さらに規約を整備する「管理組合規約の見直し」や、総会で所有者不明住戸に対する対応策を決定する「総会での決定」、法的な問題に対応すること、複雑な問題については弁護士や不動産専門家などの専門家のアドバイスを受けることでしょう。

所有者不明住戸の具体的な解決事例

所有者不明住戸は、マンション管理組合にとって深刻な問題ですが、さまざまな解決策が模索されており、実際に解決につながったケースも数多く存在します。

まずは、所有者の戸籍謄本等を取得することで相続人や親族の情報を探します。
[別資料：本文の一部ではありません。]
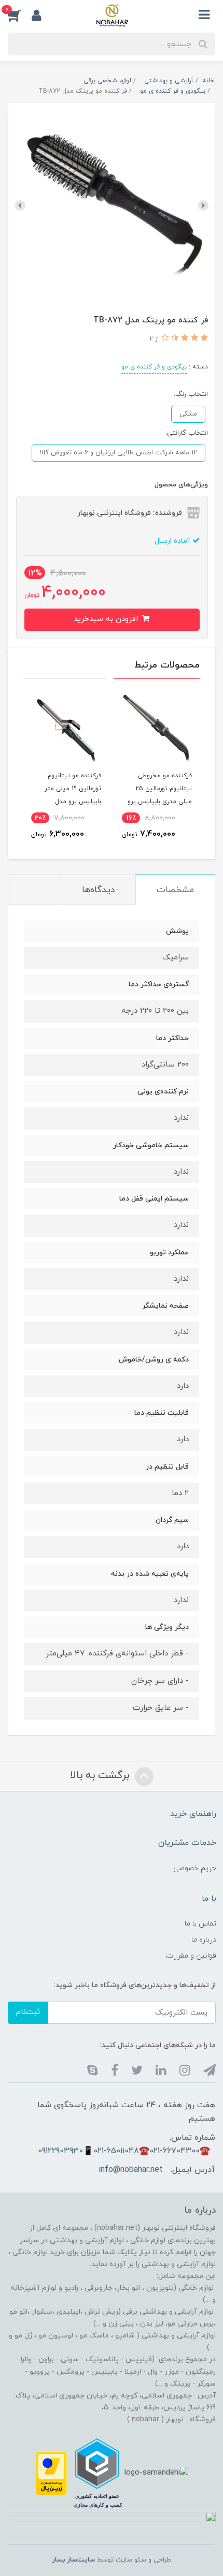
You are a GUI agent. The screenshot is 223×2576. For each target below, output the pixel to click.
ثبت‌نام (28, 2012)
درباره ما (203, 1940)
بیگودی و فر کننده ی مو (154, 367)
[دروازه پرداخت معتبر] (51, 2472)
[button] (20, 15)
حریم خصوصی (194, 1868)
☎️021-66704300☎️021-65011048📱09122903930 (124, 2151)
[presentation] (203, 205)
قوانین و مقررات (191, 1956)
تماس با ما (200, 1924)
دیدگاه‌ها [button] (98, 890)
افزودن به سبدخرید (107, 619)
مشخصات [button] (175, 890)
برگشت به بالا (101, 1775)
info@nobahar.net (131, 2169)
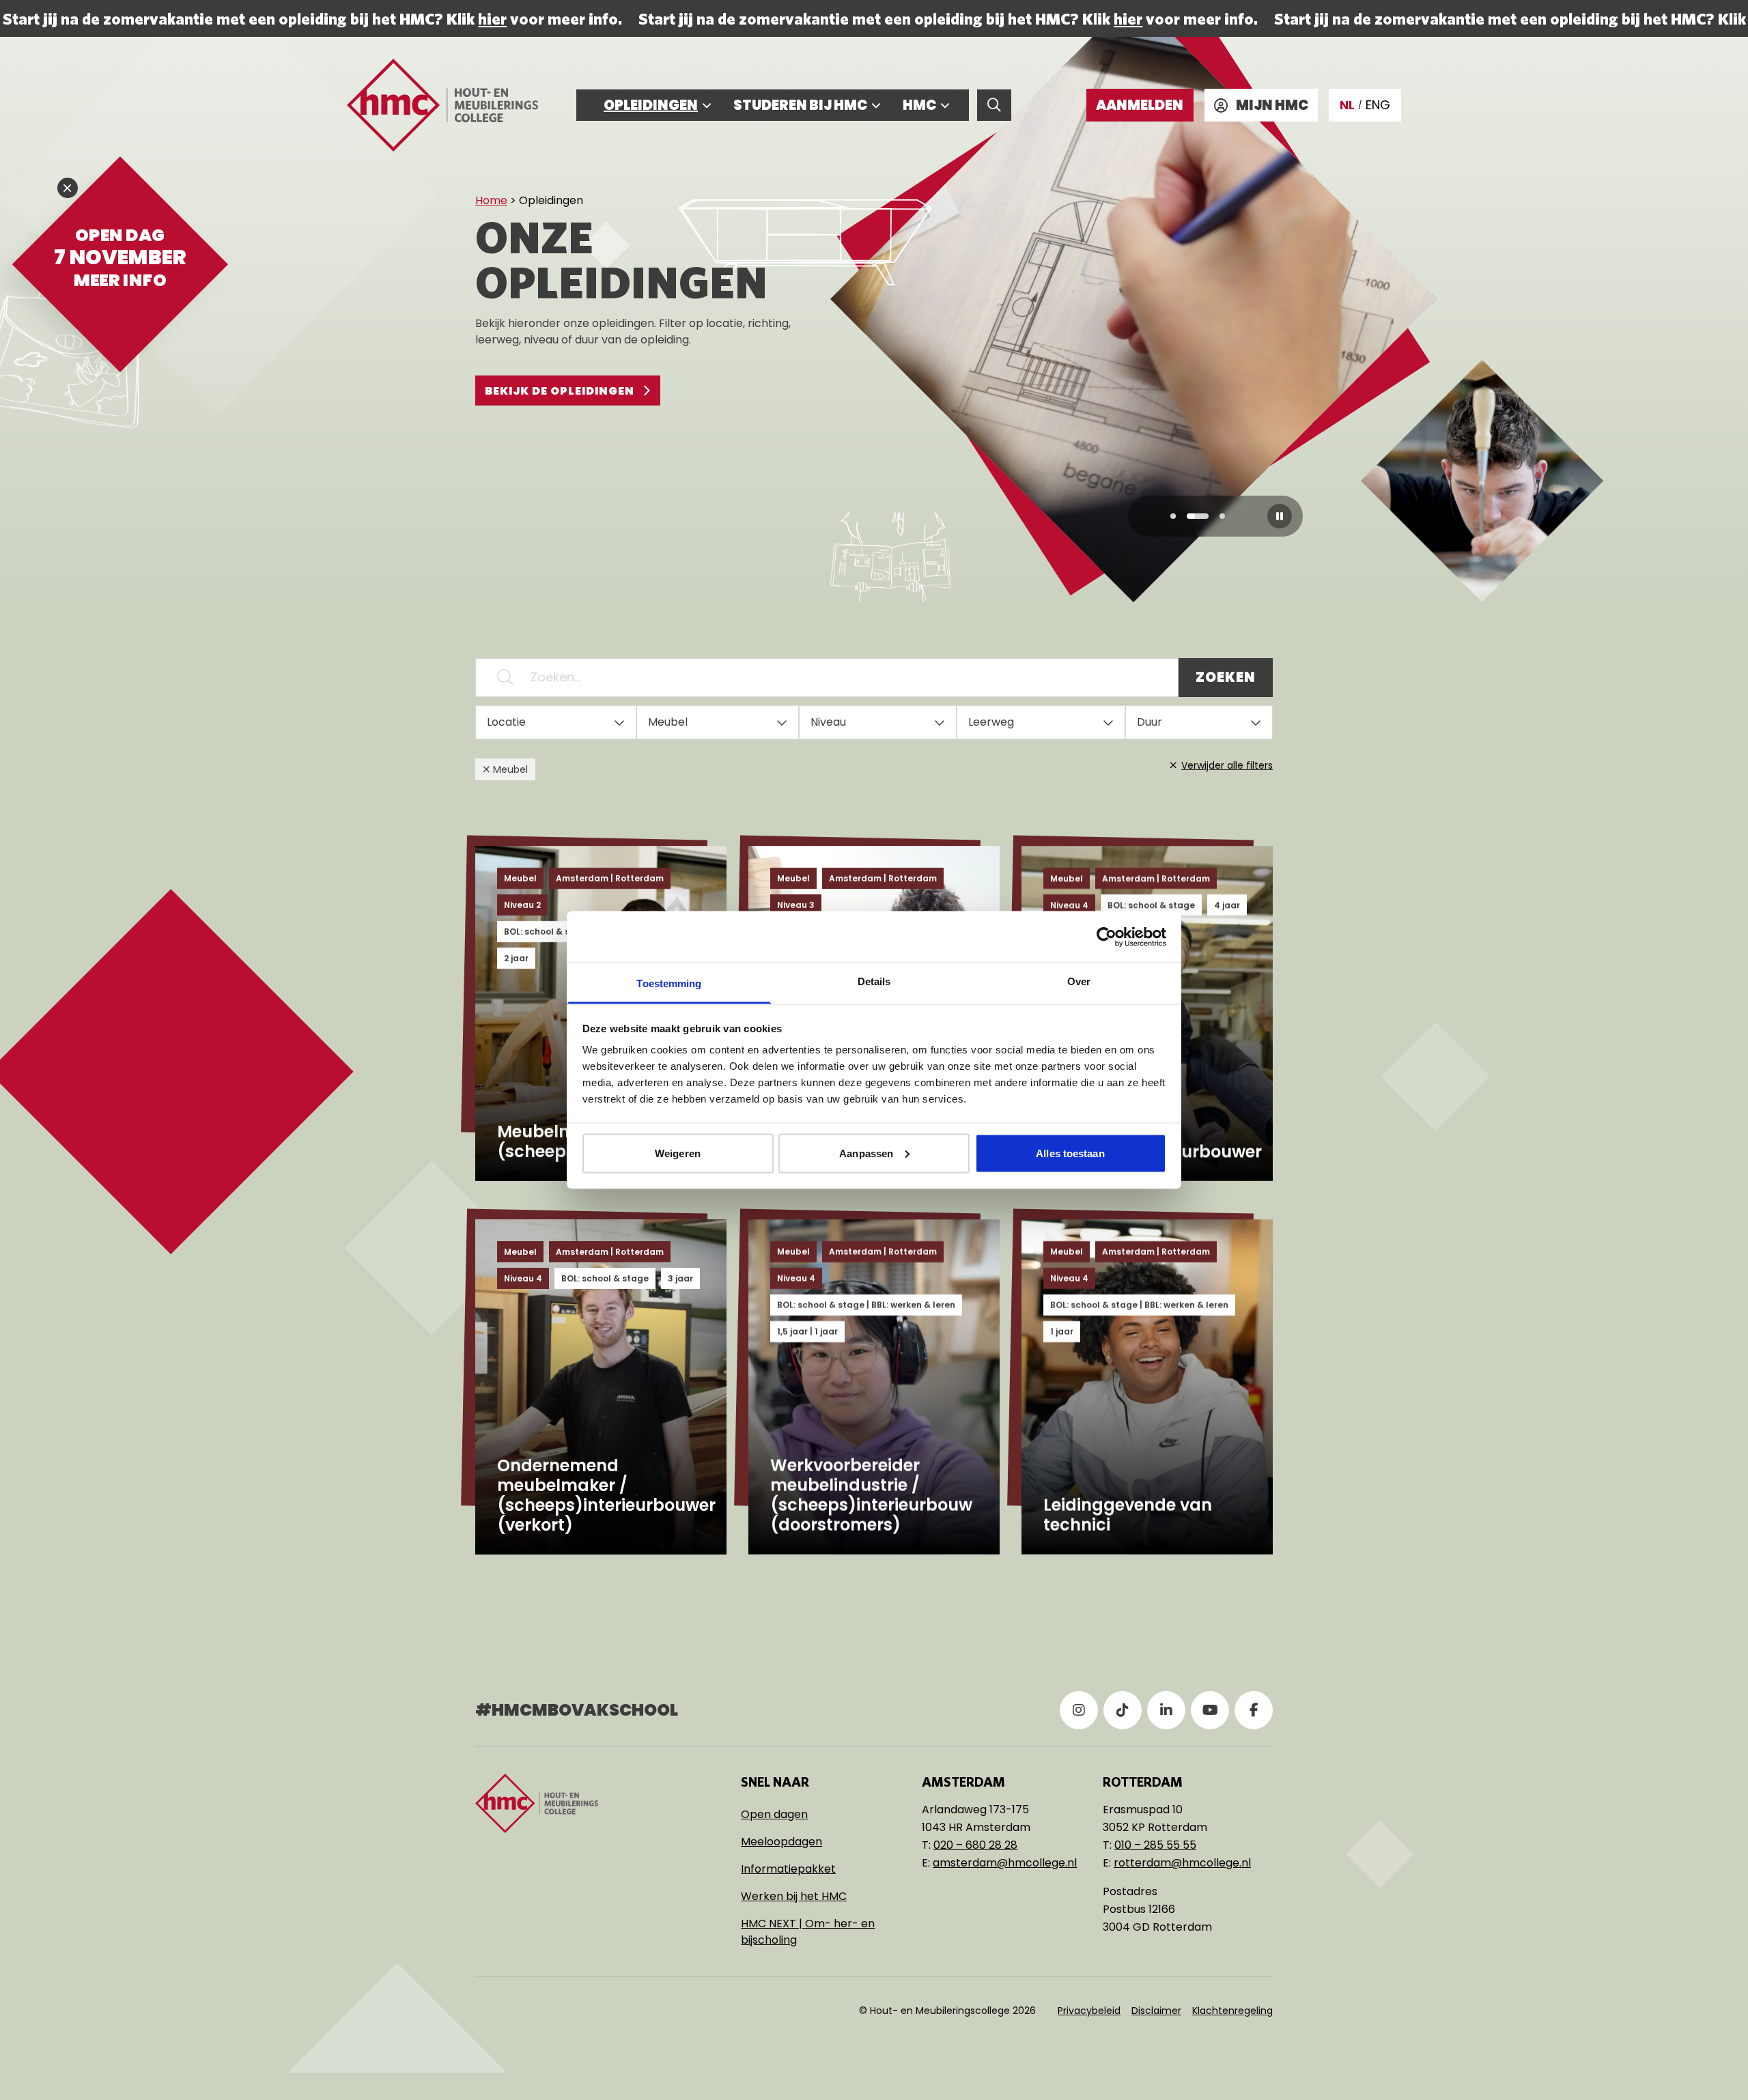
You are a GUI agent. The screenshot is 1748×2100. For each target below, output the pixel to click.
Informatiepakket (788, 1869)
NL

「住民票を確認すること」で、転居先の情報が得られる可能性があります。「登記簿謄本や固定資産税の納税通知書」などを確認することで、所有者に関する手がかりが得られることもあるでしょう。

所有者に関する情報がインターネット上(SNSやインターネットの活用)に公開されている可能性もあります。

所有者不明の状態で放置されている不動産に対しては、「裁判所に管理人の選任」を申し立てることができます。管理人は、不動産の管理・保全を行うとともに、所有者の捜索を行います。連動して「管理組合の規約」を整備し、所有者不明住戸に対する対応を明確化し総会で、所有者不明住戸に対する対応策を決定します。

国や自治体の支援策としては、所有者不明土地対策の一環として一部の地域では所有者不明土地の解消に向けた支援策が実施され、「空き家対策の一環」として所有者不明住戸に対処する取り組みが行われているようです。

長年連絡が取れなかった相続人と連絡が取れ最終的に住戸を売却することができた事例や、管理人を選任し不動産の劣化を防ぎつつ所有者の捜索を継続した事例、自治体の支援を受け戸籍謄本などの資料を収集し所有者を特定した事例などがあり、問題解決に前進しています。

まとめ

とにかく所有者不明の状況に早く気づくことが重要であり、複数の方法を組み合わせ多角的なアプローチを図ることで、解決の可能性が高まります。弁護士や不動産鑑定士などの専門家のアドバイスを受けるといいでしょう。所有者の捜索には時間がかかる場合があるため、根気強く対応することが求められます。

今後の課題としては所有者不明住戸に関する「法制度の整備」が求められ、所有者不明住戸に関する情報を共有する「情報共有の強化」の仕組みの構築が重要です。そのためには住民一人ひとりが、所有者不明住戸問題に関心を持ち、「住民意識の向上」につなげることが大切かと思います。